Hail Mary hall pass: City scratches Williamsburg school cram plan at 11th hour

Civics education: Brian Leavy DeVale, principal of PS 257 on nearby Cook Street, spoke out against the proposal to fit a third school in the Williamsburg building that already contains two and called Mayor Bloomberg a “tyrant.”
Photo by Ellen Moynihan

A plan to cram a third school into a Williamsburg building that is already home to two is off the table, possibly for good, after the city bowed to intense community pressure in the final hours before the last meeting on such measures of Mayor Bloomberg’s administration.

The Department of Education nixed the cram proposal in an e-mail to the administration of elementary school PS 196 on Bushwick Avenue, which already shares a schoolhouse with the middle school MS 582, a few hours before it was to be voted on at a meeting of the Panel for Educational Policy. The panel is dominated by appointees of the mayor who is a major proponent of so-called “co-locations.”

“Based on feedback from the broader District 14 community and in the interest of pursuing other ways to increase access to quality middle school options, the Department of Education has determined that it will not move forward with the new school proposal,” the e-mail said.

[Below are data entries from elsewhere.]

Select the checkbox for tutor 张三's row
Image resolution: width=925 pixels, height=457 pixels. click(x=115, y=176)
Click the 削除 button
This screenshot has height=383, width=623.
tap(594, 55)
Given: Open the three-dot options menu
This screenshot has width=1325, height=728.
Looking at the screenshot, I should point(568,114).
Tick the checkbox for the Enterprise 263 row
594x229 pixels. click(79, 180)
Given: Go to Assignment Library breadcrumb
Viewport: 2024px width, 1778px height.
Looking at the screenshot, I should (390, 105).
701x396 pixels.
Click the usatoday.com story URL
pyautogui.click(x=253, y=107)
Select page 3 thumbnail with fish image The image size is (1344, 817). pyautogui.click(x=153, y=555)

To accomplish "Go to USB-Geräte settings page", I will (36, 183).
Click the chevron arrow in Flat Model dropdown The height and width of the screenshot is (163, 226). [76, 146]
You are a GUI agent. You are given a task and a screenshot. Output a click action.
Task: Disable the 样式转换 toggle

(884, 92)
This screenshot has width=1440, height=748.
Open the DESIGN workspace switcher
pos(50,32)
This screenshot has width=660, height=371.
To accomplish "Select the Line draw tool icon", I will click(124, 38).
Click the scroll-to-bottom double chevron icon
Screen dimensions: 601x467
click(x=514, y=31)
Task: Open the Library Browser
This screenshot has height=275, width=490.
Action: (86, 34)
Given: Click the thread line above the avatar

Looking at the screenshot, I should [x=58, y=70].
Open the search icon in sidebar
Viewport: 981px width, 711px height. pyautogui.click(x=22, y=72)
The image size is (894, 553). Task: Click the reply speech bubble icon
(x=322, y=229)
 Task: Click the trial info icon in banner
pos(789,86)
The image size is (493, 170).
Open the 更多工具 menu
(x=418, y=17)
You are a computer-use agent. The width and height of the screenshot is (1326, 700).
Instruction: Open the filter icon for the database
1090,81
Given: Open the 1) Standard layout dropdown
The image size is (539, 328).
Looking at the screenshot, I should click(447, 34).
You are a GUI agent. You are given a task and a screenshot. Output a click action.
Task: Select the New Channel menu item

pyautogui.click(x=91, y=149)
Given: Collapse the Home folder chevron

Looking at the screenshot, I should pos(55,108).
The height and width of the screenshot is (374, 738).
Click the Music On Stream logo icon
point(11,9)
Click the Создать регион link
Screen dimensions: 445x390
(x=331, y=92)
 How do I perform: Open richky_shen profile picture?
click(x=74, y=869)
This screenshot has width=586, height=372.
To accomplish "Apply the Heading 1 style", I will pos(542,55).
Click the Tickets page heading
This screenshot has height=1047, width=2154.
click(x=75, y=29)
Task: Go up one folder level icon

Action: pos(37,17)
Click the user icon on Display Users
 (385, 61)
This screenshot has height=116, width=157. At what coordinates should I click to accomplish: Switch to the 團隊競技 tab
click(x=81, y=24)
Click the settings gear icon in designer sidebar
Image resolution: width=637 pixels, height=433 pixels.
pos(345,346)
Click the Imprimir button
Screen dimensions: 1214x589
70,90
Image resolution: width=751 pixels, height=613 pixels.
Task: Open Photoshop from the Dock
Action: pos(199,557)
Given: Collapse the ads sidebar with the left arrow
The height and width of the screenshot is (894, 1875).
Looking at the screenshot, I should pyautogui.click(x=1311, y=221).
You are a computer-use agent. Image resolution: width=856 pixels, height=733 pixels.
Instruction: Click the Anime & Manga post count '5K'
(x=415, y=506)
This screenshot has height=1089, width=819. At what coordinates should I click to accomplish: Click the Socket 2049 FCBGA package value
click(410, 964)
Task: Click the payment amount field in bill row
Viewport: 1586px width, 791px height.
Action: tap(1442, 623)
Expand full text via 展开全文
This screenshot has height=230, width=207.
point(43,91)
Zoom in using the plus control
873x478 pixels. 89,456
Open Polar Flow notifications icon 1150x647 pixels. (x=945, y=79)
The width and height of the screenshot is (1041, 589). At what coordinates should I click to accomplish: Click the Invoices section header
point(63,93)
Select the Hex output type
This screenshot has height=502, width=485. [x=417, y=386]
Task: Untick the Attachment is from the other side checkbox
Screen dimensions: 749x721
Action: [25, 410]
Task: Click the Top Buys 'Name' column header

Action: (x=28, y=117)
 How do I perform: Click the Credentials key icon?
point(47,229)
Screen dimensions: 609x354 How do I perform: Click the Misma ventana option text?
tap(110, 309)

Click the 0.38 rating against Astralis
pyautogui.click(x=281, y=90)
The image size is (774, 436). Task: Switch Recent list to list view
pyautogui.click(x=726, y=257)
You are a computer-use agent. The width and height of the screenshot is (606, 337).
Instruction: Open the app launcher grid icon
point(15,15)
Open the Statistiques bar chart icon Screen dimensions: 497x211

The last-minute reversal followed a month of opposition from parents, teachers, elected officials, and neighborhood school representatives, including a 300-person protest at the only public hearing on the third school proposal. Opponents of the idea said it would crowd out valuable elective classes and extracurricular activities and hailed the latest decision as proof of strength in numbers.

“It’s nice to know that, from time to time, you can fight City Hall and win,” said District 14 Community Education Council President Tesa Wilson, who called the education department racist and said it would not have proposed such a plan in a majority-white shool.

City officials said the outcry made them take the triple-decker idea out of the running, for now.

“As with all proposals, we sought out and listened to feedback from the community,” said education department spokesman Harry Hartfield. “As a result, we decided not to co-locate a new district middle school in the building at this time and withdrew our proposal.”

But the plan may be dead for good, provided Democratic mayoral nominee Bill DeBlasio wins Tuesday’s election and sticks to his campaign script. DeBlasio is leading opponent Joe Lhota by 39 percent in the latest poll and has proposed a citywide moratorium on the school squeezing that has been a trademark of Bloomberg’s administration. The Panel for Educational Policy is comprised of 13 members, eight of whom are mayor-appointed, while the rest are selected for their seats by each of the five borough presidents.

To head off a repeat of the education department’s finding that the Williamsburg school building is under-used, activists there are now working to come up with suggestions for how to grow the two schools. So far, they have come up with creating a gifted and talented program, adding language programs, and creating an adult education curriculum, but such programs would depend on increased funding from the city.

“We want to find ways to grow this school and make it more appealing,” said Robert Burstein, an English as a Second Language teacher at PS 196 elementary school.